> [EXERCISE OBJECTIVE]: Exclude the pictures and reproduce exactly the lines that run from the one holding "Image resolution: width=880" to the end of the entries below.

(Screenshot grounding data)
★ ★ ★ ★

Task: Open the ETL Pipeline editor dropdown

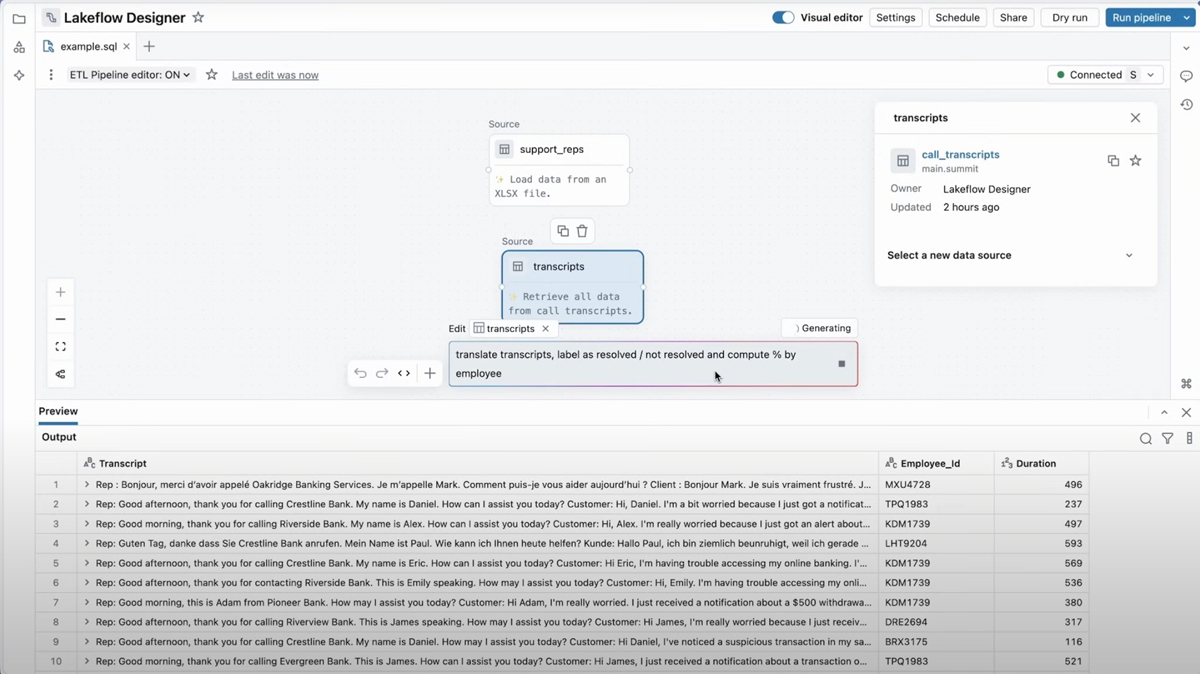Action: 130,75
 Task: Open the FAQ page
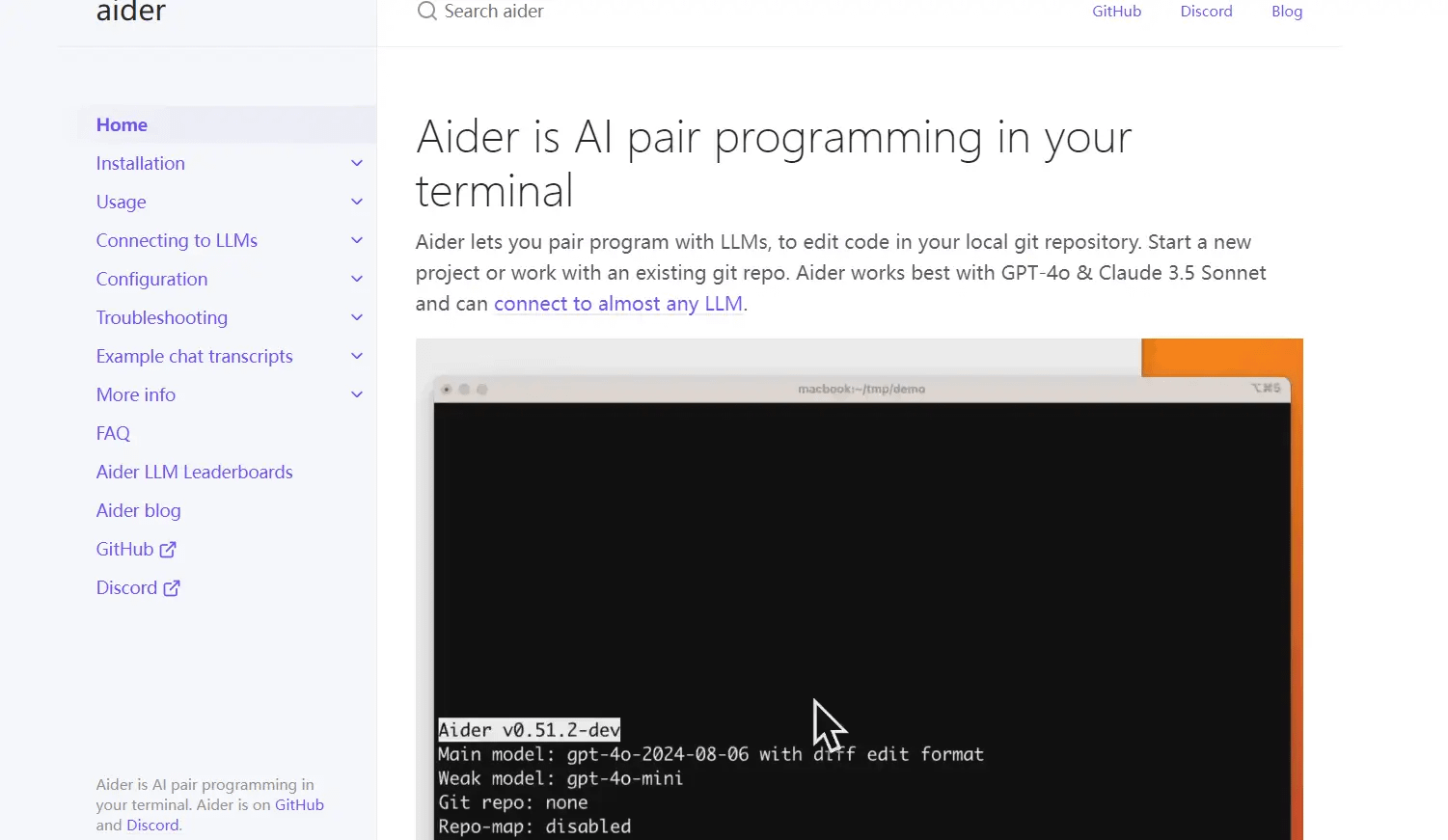pos(113,434)
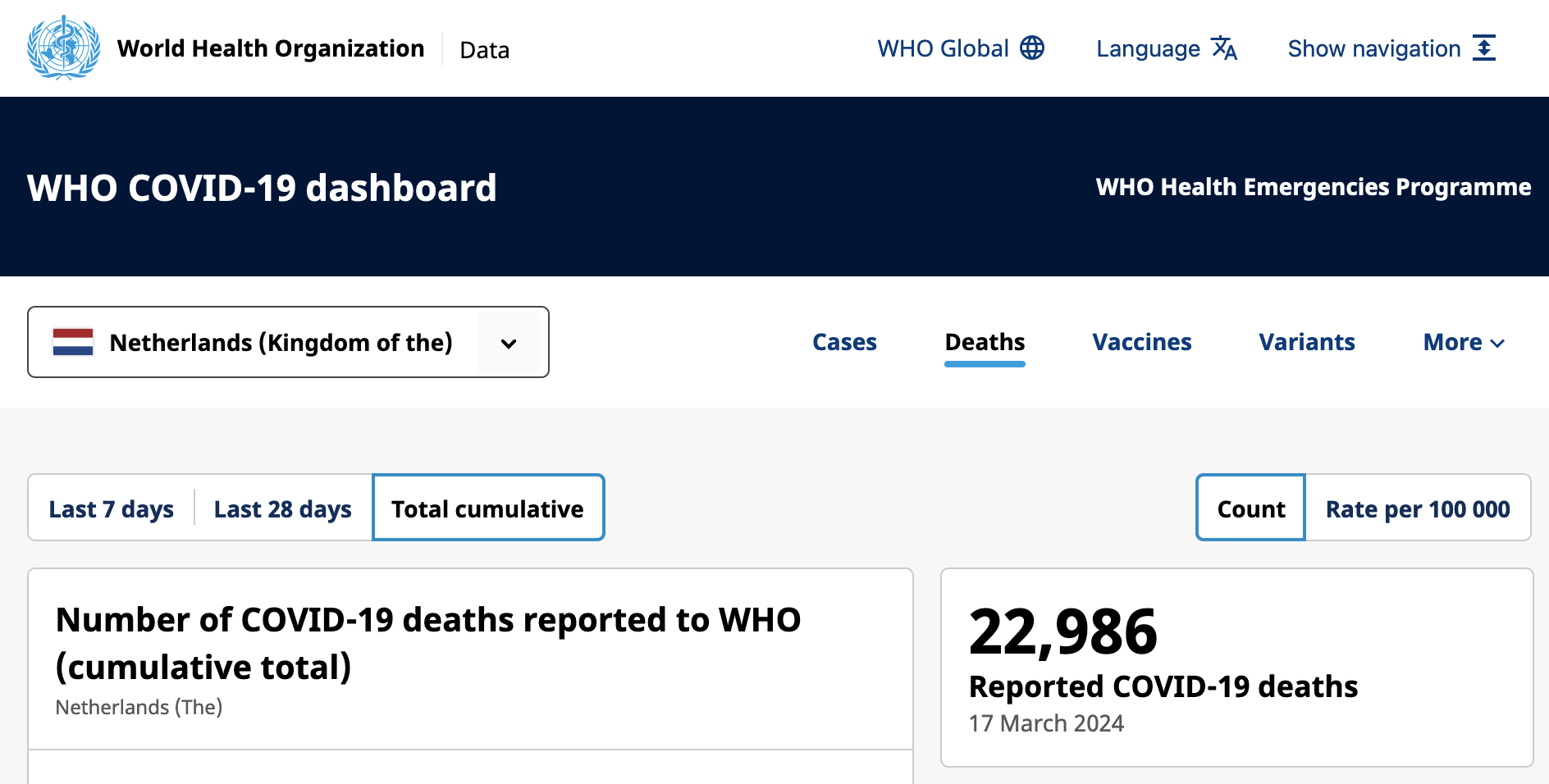Click the World Health Organization emblem logo
This screenshot has width=1549, height=784.
[x=64, y=48]
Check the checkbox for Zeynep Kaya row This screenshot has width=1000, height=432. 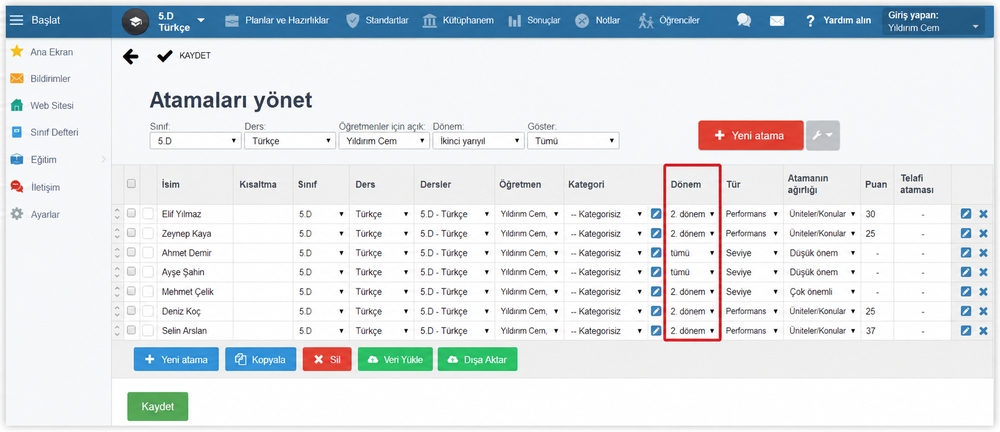131,234
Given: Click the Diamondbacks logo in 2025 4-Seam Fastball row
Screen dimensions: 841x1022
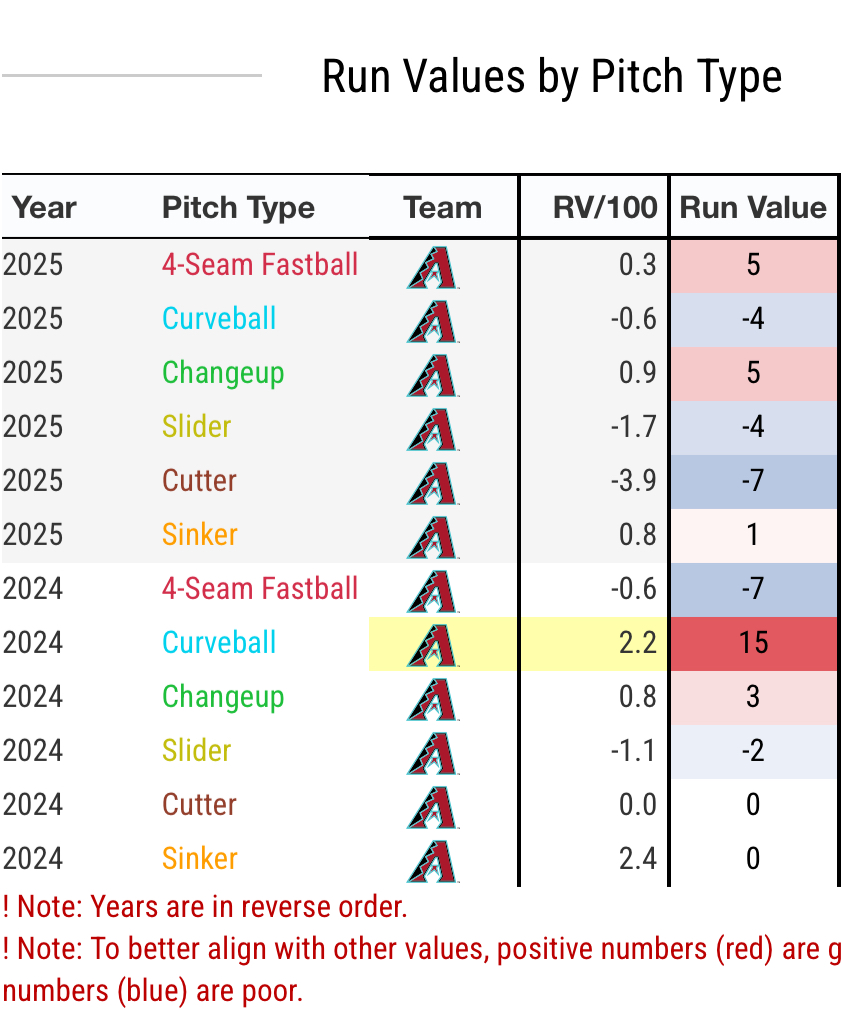Looking at the screenshot, I should [433, 266].
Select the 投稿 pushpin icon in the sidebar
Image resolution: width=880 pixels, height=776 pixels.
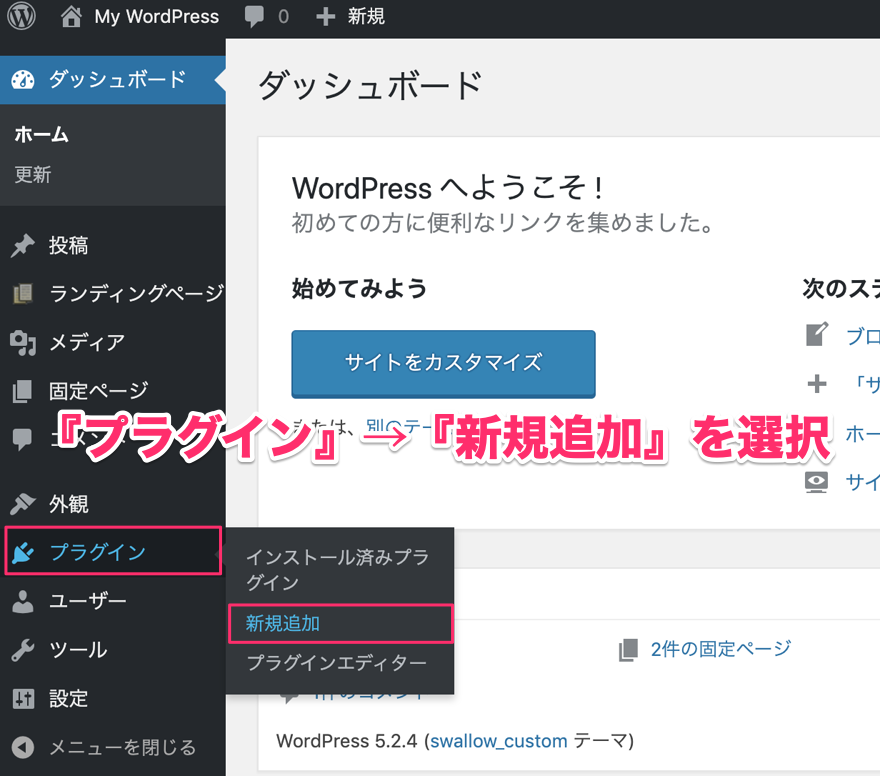(23, 245)
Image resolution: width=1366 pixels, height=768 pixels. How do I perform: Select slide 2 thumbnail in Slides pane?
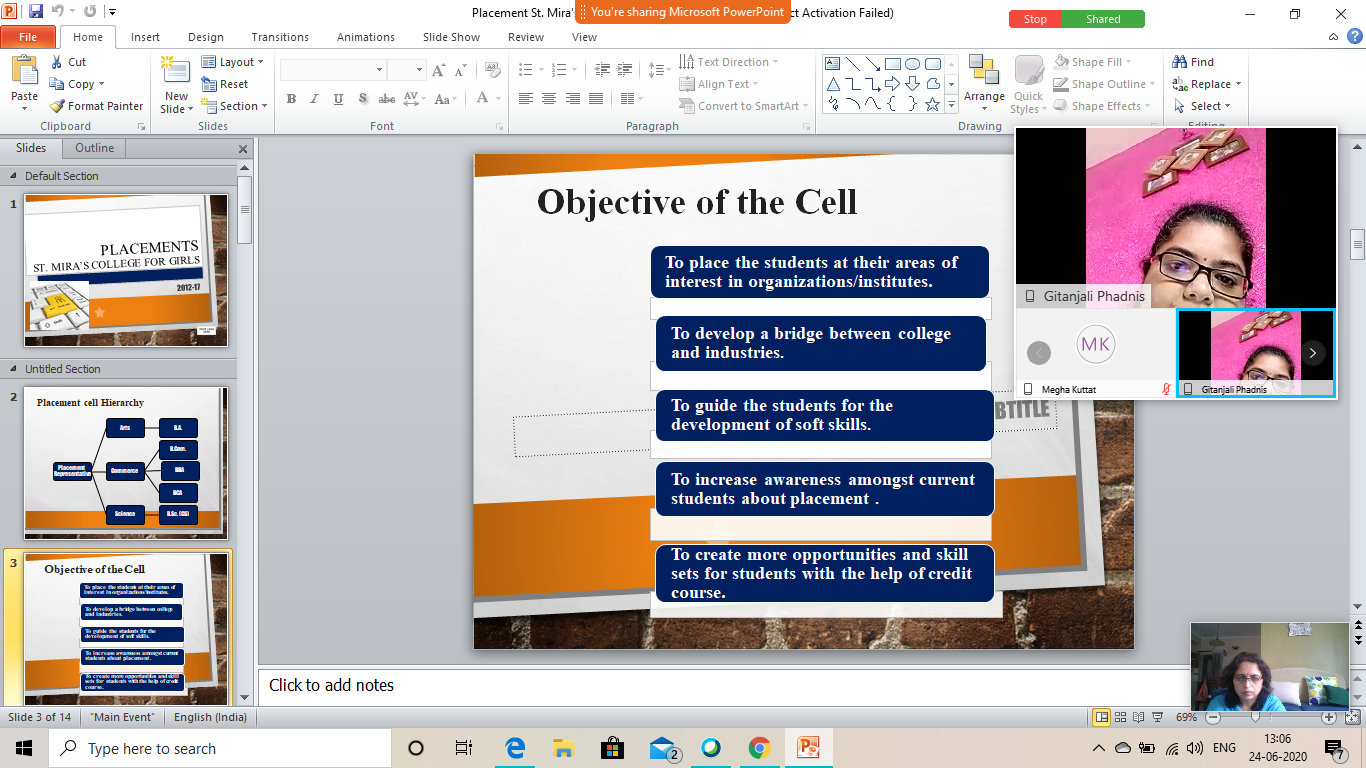click(125, 462)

★ ★ ★ ★

> [PROBLEM SOLUTION]:
Image resolution: width=880 pixels, height=776 pixels.
(23, 245)
Image resolution: width=1366 pixels, height=768 pixels. How do I perform: Select slide 2 thumbnail in Slides pane?
click(125, 462)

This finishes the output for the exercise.